Из рабства человеческой смерти. Сами мы — не в силах. И только Бог вытаскивает нас из смерти и может сделать нас свободными. И чем раньше человек это поймёт, тем лучше.
— А как это — Бог вытаскивает? Мы ведь всё равно умираем? — снова спросил Тоха.
— Бог искупает нас от рабства вечной смерти. От вечной! И ты, Тоха, не можешь совсем этого не знать. Ты же — крещённый! Пришёл Христос, Сын Божий, и отдал за нас Свою жизнь. В жертву. Искупил нас, на кресте. От смерти — искупил.
— А, я это слышал! Нам рассказывали!
— Значит, знаешь. Только вот, смысла не понимаешь.
— Угу…
— И вот, Бог и говорит нам: вы уже искуплены, и теперь — только пожелайте же, наконец, свободы! И свободно придите ко Мне. Придите ко Мне с любовью, как Мои любимые дети!
— Что, мам, только в монастыре свобода? — спросил Васька.
— А я — не хочу в монастырь! — вставил Тоха.
— Нельзя всё понимать так буквально. В Боге — свобода. А монастырь — это собрание людей, которые к Богу стремятся. В миру труднее. Мир тебя на части рвёт, своего требует.
— И что, всем надо — в монастырь?
— Да не всем. Не всем — надо, не все и могут. Люди-то разные. Не всем в монастырь надо, а к Богу — всем надо. Но свободно! Добровольно! Вот в чём суть!
— Да… — протянул Васька.
Глава 30
На следующем занятии я диктовала им десять заповедей. Из той книжки, которую приносила Тохе в психушку. Потом положила книгу на середину стола и сказала:
— Исправляйте сами свои ошибки, а потом скажете мне, сколько у кого.
У Васьки было пять ошибок, у Тохи — одиннадцать. Как мы не философствовали, но вырваться из «пары» по русскому не могли.
— Не убий — понятно, — сказал Тоха. — Не укради — тоже. Хотя все воруют. А вот не прелюбодействуй…
— Ну, во-первых, воруют — не все.
— Почти все. Вы, Наталья Петровна, разве не знаете, как у нас в интернате воруют?
— Это ты что, опять про свои обои?
— Ну, про обои. Нет. У нас окна спальни выходят как раз на кладовую. Так мы и смотрим каждый вечер, как туда люди с пустыми руками заходят, а с полными сумками — выходят. Бухгалтерия вся, завхозиха, да ещё кое-кто… А когда в прошлом году была машина с гуманитарной помощью, то через два дня приехал такой маленький грузовичок, и всё перегрузили обратно, и увезли.
— Откуда ты знаешь, что грузили?
— Да ну, Наталья Петровна, мы же не слепые! А вы, Наталья Петровна, вы за всю свою жизнь — разве не украли ничего?
— Украла.
— Ну, вот видите!
— Я потому и человек. Могу ошибаться. Но могу и понять, что так нельзя. Могу покаяться, и перестать. И ты — можешь.
— Нет, я не могу!
— Не можешь сейчас — потом сможешь. Щедр и милостив Господь, долготерпелив и многомилостив. Это значит, что до последнего твоего дня, до смерти твоей — Бог ждёт тебя, чтобы ты покаялся и пришёл к нему. Добровольно! Как мы вчера говорили — свободно и с любовью. Чтоб ты понял, что «не укради» — это значит — «не укради», и больше ничего. Никаких компромиссов.

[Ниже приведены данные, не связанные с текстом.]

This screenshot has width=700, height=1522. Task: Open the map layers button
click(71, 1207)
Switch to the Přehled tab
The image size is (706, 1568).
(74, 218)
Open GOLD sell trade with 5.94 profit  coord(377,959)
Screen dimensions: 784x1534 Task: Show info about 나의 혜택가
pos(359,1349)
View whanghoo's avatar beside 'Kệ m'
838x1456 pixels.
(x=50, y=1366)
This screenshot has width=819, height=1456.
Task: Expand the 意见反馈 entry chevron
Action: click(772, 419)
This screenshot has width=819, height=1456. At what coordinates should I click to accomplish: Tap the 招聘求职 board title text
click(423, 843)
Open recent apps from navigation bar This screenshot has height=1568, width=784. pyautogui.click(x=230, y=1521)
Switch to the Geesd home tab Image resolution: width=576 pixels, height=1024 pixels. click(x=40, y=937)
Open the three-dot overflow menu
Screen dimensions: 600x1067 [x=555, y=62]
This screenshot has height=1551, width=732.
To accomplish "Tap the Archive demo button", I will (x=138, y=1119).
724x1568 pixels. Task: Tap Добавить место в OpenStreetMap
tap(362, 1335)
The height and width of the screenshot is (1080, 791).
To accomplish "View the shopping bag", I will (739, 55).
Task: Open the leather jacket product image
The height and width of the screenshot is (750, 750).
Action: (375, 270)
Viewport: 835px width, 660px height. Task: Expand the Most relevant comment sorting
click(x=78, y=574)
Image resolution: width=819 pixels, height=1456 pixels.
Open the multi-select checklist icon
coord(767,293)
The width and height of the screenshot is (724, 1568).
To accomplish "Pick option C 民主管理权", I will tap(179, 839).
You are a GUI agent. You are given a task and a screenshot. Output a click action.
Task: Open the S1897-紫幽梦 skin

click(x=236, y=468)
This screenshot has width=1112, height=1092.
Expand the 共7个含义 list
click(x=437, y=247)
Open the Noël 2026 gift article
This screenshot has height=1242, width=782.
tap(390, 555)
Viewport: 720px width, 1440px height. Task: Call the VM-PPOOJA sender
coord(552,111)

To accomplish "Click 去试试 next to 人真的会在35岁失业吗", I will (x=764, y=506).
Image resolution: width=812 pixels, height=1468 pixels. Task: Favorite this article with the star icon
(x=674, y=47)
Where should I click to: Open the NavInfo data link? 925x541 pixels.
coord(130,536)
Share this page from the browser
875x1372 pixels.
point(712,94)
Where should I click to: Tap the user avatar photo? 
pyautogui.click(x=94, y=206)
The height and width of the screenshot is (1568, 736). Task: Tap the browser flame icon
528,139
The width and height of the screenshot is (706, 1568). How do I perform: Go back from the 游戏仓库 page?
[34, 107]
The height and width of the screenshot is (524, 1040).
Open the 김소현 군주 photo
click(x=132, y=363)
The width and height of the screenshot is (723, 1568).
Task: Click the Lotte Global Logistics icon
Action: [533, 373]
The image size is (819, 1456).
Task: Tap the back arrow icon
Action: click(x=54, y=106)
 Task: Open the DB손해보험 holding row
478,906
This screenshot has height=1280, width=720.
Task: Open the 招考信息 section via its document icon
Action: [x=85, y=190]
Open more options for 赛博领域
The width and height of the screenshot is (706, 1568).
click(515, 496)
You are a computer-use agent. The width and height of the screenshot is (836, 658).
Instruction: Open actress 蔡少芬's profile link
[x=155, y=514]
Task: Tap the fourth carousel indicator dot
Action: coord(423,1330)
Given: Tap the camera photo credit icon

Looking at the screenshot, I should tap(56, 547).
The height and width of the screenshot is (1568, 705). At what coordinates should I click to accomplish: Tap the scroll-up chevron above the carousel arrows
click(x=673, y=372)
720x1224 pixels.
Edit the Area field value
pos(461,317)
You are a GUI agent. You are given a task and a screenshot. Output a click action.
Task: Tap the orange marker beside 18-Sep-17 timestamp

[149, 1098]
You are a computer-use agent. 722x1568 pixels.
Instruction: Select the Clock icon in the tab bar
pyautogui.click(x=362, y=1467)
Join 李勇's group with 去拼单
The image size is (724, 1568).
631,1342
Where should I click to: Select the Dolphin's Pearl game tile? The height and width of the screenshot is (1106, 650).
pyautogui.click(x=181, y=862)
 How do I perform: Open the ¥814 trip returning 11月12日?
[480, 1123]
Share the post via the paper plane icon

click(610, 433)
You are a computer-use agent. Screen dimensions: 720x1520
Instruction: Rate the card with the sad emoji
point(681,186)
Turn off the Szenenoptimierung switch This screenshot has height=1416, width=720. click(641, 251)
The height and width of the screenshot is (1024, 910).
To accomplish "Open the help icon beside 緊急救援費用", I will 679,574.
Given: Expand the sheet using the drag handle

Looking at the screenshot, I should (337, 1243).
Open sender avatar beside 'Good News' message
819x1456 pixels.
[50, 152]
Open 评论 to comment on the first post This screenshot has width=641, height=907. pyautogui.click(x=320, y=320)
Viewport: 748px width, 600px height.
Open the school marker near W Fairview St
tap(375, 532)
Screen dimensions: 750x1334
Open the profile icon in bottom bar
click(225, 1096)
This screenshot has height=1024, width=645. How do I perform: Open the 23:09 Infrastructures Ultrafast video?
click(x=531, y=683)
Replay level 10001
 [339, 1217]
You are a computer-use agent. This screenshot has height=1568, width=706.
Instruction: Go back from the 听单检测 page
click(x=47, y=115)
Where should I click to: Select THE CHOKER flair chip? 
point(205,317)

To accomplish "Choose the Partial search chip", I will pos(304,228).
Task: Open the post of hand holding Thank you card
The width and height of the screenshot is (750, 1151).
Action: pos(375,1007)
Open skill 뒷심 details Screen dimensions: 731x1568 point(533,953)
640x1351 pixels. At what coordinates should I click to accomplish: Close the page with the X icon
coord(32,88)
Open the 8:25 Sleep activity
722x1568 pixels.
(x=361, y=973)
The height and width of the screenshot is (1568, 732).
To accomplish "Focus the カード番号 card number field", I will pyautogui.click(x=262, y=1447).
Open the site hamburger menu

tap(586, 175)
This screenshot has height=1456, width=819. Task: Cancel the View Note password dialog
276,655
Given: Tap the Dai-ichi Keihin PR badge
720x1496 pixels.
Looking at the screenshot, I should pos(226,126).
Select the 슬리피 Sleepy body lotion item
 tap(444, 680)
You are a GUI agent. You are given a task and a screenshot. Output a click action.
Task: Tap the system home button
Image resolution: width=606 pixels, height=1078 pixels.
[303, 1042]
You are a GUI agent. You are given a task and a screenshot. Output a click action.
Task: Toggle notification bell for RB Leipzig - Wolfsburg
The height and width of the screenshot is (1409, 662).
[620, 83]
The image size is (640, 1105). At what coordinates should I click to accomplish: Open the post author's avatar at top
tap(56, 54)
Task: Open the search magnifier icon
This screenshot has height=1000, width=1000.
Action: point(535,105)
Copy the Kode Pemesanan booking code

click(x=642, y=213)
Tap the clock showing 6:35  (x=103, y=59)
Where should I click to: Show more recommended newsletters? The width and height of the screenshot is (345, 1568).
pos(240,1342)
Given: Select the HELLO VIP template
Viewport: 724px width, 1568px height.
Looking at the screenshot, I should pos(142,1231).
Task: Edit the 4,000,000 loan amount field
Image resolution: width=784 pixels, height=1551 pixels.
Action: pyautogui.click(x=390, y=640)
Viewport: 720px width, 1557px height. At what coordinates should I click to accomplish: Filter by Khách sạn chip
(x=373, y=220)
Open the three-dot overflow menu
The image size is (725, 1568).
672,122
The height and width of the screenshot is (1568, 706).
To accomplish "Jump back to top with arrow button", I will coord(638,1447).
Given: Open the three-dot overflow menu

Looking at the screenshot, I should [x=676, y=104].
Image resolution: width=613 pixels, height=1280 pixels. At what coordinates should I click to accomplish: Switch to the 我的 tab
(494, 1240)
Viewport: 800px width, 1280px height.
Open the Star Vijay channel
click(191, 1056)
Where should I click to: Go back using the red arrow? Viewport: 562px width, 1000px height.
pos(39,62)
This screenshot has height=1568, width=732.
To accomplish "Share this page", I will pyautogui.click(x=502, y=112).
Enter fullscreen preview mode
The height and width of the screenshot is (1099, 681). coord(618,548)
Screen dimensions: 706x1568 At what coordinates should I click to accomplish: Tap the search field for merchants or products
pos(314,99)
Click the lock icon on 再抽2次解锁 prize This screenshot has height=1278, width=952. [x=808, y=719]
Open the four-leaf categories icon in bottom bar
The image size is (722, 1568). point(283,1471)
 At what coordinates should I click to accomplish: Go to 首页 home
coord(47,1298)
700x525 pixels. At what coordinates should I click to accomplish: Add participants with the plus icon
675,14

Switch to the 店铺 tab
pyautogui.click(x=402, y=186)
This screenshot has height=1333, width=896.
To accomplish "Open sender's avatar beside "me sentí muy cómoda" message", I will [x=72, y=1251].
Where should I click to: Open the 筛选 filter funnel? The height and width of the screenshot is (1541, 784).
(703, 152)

— И не прелюбодействуй… так же?
— Во всех заповедях — что сказано — то и есть.
А как же… Нет, у нас девчонки… Многие с двенадцати лет уже с ребятами. И любовь всякая, и за деньги девчонки продаются. А иногда — старшие к младшим лезут. И не сделаешь ничего, никто не заступится за тебя. У нас в том, в прошлом интернате, такое было, что не хочется говорить. А вы говорите — «не прелюбодействуй». Да вас бы там… засмеяли бы, или прогнали. Или поймали бы ночью, и…
— А это уже и есть наше, человеческое. А не Божеское. Божеское, вот оно: «не прелюбодействуй»! Получается, что ты и есть — «усталый раб», раб мира. Воруешь, прелюбодействуешь. Понял? Потом начинаешь что-то понимать и «замысливаешь побег». Понял?